_EXTRACTED MATERIAL_
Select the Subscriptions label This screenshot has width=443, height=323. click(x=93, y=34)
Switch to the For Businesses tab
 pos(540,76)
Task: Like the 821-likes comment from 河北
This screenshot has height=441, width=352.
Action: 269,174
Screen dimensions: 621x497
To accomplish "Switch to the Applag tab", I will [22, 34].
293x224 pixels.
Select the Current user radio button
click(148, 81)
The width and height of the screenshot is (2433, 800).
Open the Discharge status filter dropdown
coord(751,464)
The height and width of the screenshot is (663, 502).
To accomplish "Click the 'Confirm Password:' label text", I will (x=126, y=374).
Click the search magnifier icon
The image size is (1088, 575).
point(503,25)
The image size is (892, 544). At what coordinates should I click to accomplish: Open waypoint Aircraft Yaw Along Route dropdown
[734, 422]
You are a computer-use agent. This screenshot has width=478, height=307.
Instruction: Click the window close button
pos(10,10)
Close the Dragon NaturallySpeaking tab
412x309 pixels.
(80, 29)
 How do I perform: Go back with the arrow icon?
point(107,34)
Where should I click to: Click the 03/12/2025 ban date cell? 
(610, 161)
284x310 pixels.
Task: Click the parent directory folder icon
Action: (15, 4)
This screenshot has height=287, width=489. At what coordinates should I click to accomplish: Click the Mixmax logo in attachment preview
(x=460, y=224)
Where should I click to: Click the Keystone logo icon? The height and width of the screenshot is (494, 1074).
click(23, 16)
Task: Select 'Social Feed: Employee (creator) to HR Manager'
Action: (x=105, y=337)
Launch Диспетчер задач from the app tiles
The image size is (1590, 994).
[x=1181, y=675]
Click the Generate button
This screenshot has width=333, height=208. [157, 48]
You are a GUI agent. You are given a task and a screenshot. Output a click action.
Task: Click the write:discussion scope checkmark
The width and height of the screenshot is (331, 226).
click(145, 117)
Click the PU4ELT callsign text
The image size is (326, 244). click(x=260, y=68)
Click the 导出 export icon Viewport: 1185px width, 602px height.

_ABOUT THIS EXERCISE_
Output an identical copy of every record above.

_ANSWER FOR THIS EXERCISE_
Select the Subscriptions label This screenshot has width=443, height=323. click(x=93, y=34)
Switch to the For Businesses tab
 pos(540,76)
Task: Like the 821-likes comment from 河北
This screenshot has height=441, width=352.
Action: 269,174
Screen dimensions: 621x497
To accomplish "Switch to the Applag tab", I will [22, 34].
293x224 pixels.
Select the Current user radio button
click(148, 81)
The width and height of the screenshot is (2433, 800).
Open the Discharge status filter dropdown
coord(751,464)
The height and width of the screenshot is (663, 502).
To accomplish "Click the 'Confirm Password:' label text", I will (x=126, y=374).
Click the search magnifier icon
The image size is (1088, 575).
point(503,25)
The image size is (892, 544). At what coordinates should I click to accomplish: Open waypoint Aircraft Yaw Along Route dropdown
[734, 422]
You are a computer-use agent. This screenshot has width=478, height=307.
Instruction: Click the window close button
pos(10,10)
Close the Dragon NaturallySpeaking tab
412x309 pixels.
(80, 29)
 How do I perform: Go back with the arrow icon?
point(107,34)
Where should I click to: Click the 03/12/2025 ban date cell? 
(610, 161)
284x310 pixels.
Task: Click the parent directory folder icon
Action: (15, 4)
This screenshot has height=287, width=489. At what coordinates should I click to accomplish: Click the Mixmax logo in attachment preview
(x=460, y=224)
Where should I click to: Click the Keystone logo icon? The height and width of the screenshot is (494, 1074).
click(23, 16)
Task: Select 'Social Feed: Employee (creator) to HR Manager'
Action: (x=105, y=337)
Launch Диспетчер задач from the app tiles
The image size is (1590, 994).
[x=1181, y=675]
Click the Generate button
This screenshot has width=333, height=208. [157, 48]
You are a GUI agent. You are given a task and a screenshot. Output a click action.
Task: Click the write:discussion scope checkmark
The width and height of the screenshot is (331, 226).
click(145, 117)
Click the PU4ELT callsign text
The image size is (326, 244). click(x=260, y=68)
Click the 导出 export icon Viewport: 1185px width, 602px height.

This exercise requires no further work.